Thousands of people had to escape Indonesia in 1965. Some went to the Netherlands, so I will also try to go there to do interviews. Many archives on Indonesian resistance are not in Indonesia but in the Netherlands. It’s still taboo in Indonesia to have been involved with these grassroots organizations, DIY groups or leftist movements. Everyone who is an activist today, who works with open hardware, skill sharing, or knowledge sharing, digital literacy or climate equality, they are all almost invisible if you go there, or if you try to visit them on site. But they really do have a big online presence: gigantic websites that look super professional. They cultivate social media interactions with the whole world, so in my opinion they use the Internet to reach out directly to international activists and audiences or an international art community. Decades of state propaganda has formed their view on the power of media. They do not reach out so much on a national level, where they are usually cautious. Many of their websites are entirely in English, they gain visibility through international festivals, exhibitions, conferences. I think it is also a strategy to overcome national oppression and restrictions.
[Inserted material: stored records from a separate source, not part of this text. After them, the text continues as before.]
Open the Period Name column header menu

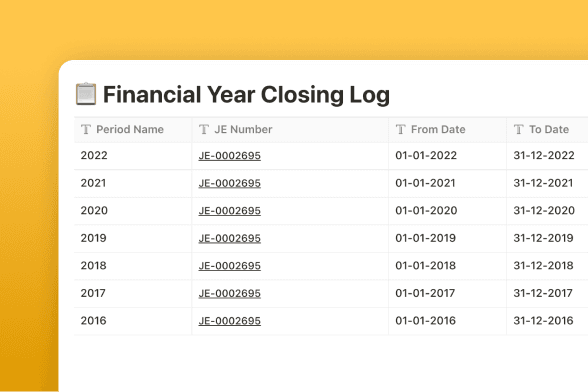point(133,130)
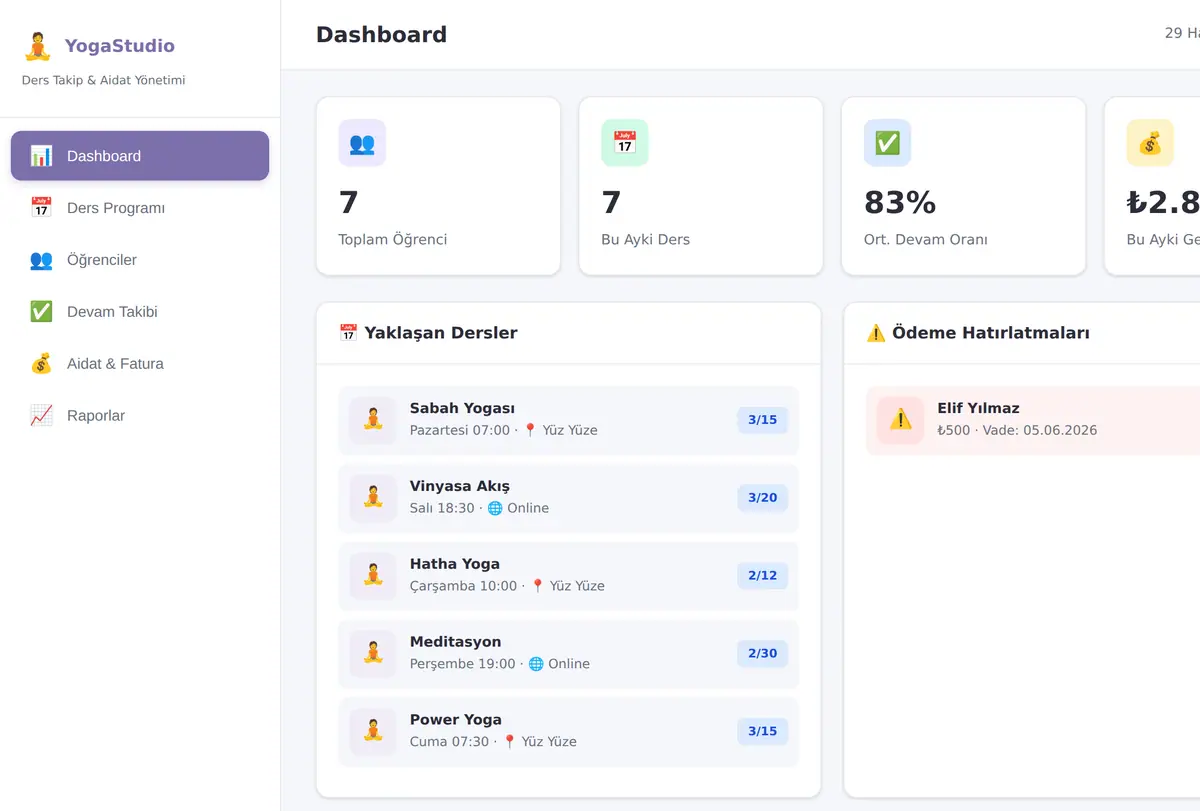Select the Toplam Öğrenci people icon
The width and height of the screenshot is (1200, 811).
(362, 143)
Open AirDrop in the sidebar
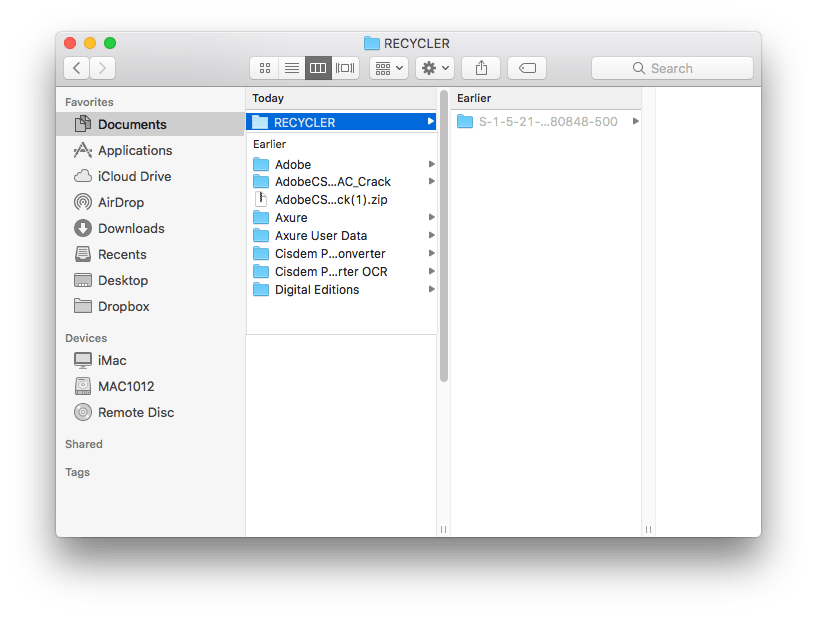Image resolution: width=817 pixels, height=617 pixels. point(120,202)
The digital NGOs that use digital platforms today as a way to exist in the world, to manifest themselves in the world, are really informed by this history and tragedy, by that mindset. So the interviews are about that. The first step would be to admit and acknowledge that the genocide happened, as shown through evidence of international researchers such as Saskia E. Wieringa, Jess Melvin or Annie Pohlman. Since this genocide is not yet acknowledged by the Indonesian government, the second step would be to free these women from stigmatization, and the next step would be to learn from them. What did this feminist movement do right, to engage millions of members into their struggle in such a short time? So that’s what I’m trying to do with my project “Coded Feminisms in Indonesia”.
Cindy Lin Kai Ying (SG), Stefanie Wuschitz (AT), Lifepatch (ID), The Nenek Project: Why are there so many hackerspaces in Indonesia?:
How does that inspire you, in terms of the global political situation?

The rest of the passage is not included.